%%

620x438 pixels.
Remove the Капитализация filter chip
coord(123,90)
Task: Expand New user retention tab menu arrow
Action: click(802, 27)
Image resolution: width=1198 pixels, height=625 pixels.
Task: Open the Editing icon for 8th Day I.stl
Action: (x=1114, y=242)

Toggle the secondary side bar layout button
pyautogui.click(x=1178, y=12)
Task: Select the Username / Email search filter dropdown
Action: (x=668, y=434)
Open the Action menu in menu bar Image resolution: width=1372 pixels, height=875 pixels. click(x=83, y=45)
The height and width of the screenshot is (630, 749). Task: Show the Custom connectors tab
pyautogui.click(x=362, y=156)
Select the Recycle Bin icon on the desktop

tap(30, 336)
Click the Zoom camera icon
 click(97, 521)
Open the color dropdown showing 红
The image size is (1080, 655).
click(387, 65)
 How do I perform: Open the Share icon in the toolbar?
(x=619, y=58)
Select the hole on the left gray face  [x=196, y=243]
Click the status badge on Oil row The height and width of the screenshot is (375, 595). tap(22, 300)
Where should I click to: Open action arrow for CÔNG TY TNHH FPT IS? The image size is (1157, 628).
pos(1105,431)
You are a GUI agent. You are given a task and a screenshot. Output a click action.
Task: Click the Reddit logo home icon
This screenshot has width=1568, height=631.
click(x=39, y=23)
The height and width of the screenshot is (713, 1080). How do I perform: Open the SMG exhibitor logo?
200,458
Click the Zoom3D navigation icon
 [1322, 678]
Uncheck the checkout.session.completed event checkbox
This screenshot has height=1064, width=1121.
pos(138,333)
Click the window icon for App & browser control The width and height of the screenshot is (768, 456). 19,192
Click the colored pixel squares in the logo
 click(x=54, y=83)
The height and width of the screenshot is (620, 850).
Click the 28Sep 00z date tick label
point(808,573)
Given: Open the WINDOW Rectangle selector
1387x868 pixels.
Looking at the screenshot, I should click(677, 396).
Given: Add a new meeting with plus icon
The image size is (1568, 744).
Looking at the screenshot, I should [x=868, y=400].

%%

- EXERCISE BRIEF:
Keeping each line intact, set down the entire listing once more.

- RESULT OF THIS TASK:
620x438 pixels.
Remove the Капитализация filter chip
coord(123,90)
Task: Expand New user retention tab menu arrow
Action: click(802, 27)
Image resolution: width=1198 pixels, height=625 pixels.
Task: Open the Editing icon for 8th Day I.stl
Action: (x=1114, y=242)

Toggle the secondary side bar layout button
pyautogui.click(x=1178, y=12)
Task: Select the Username / Email search filter dropdown
Action: (x=668, y=434)
Open the Action menu in menu bar Image resolution: width=1372 pixels, height=875 pixels. click(x=83, y=45)
The height and width of the screenshot is (630, 749). Task: Show the Custom connectors tab
pyautogui.click(x=362, y=156)
Select the Recycle Bin icon on the desktop

tap(30, 336)
Click the Zoom camera icon
 click(97, 521)
Open the color dropdown showing 红
The image size is (1080, 655).
click(387, 65)
 How do I perform: Open the Share icon in the toolbar?
(x=619, y=58)
Select the hole on the left gray face  [x=196, y=243]
Click the status badge on Oil row The height and width of the screenshot is (375, 595). tap(22, 300)
Where should I click to: Open action arrow for CÔNG TY TNHH FPT IS? The image size is (1157, 628).
pos(1105,431)
You are a GUI agent. You are given a task and a screenshot. Output a click action.
Task: Click the Reddit logo home icon
This screenshot has width=1568, height=631.
click(x=39, y=23)
The height and width of the screenshot is (713, 1080). How do I perform: Open the SMG exhibitor logo?
200,458
Click the Zoom3D navigation icon
 [1322, 678]
Uncheck the checkout.session.completed event checkbox
This screenshot has height=1064, width=1121.
pos(138,333)
Click the window icon for App & browser control The width and height of the screenshot is (768, 456). 19,192
Click the colored pixel squares in the logo
 click(x=54, y=83)
The height and width of the screenshot is (620, 850).
Click the 28Sep 00z date tick label
point(808,573)
Given: Open the WINDOW Rectangle selector
1387x868 pixels.
Looking at the screenshot, I should click(677, 396).
Given: Add a new meeting with plus icon
The image size is (1568, 744).
Looking at the screenshot, I should [x=868, y=400].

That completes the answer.